I am currently at my last year of university studying a useless degree, working a job that gives me very few hours and have quite a bit of spare time.
For the whole week I have been reading "Currency Trading for Dummies", because I actually traded Forex back in high school (non-seriously). I'm finding it more and more fascinating, and fuck me, I would not be opposed to making it a full-time job if I turned out to be good at it.
My idea is to spend 1-2 hours a day for a year reading and demo-trading. A year from now I will start trading with a very small amount (no more than $1k).
Is this worth my time?
>>1834097
I don't see why not if you take it seriously and crunch real data.

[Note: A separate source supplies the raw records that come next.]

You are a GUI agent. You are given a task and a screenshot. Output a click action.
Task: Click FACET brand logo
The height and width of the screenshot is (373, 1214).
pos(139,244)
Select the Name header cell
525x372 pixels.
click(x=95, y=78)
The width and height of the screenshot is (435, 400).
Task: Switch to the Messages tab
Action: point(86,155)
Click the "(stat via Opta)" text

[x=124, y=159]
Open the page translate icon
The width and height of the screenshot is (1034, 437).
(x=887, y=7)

If you learn an intra-market approach to Forex, sound analysis and learn arbitrage then the losses you accrue will actually be like a tuition payment and open up future opportunities.
Just remember that the analysis comes first in the field not the profits.
>>1834097
Cryptocurrency is easier, lower barrier to entry with bigger potential gains.
>>1834133
is it wothyt the igh cash out fees and learning how to build wallets cold sealed?
>>1834097
you're better off learning stats... time series...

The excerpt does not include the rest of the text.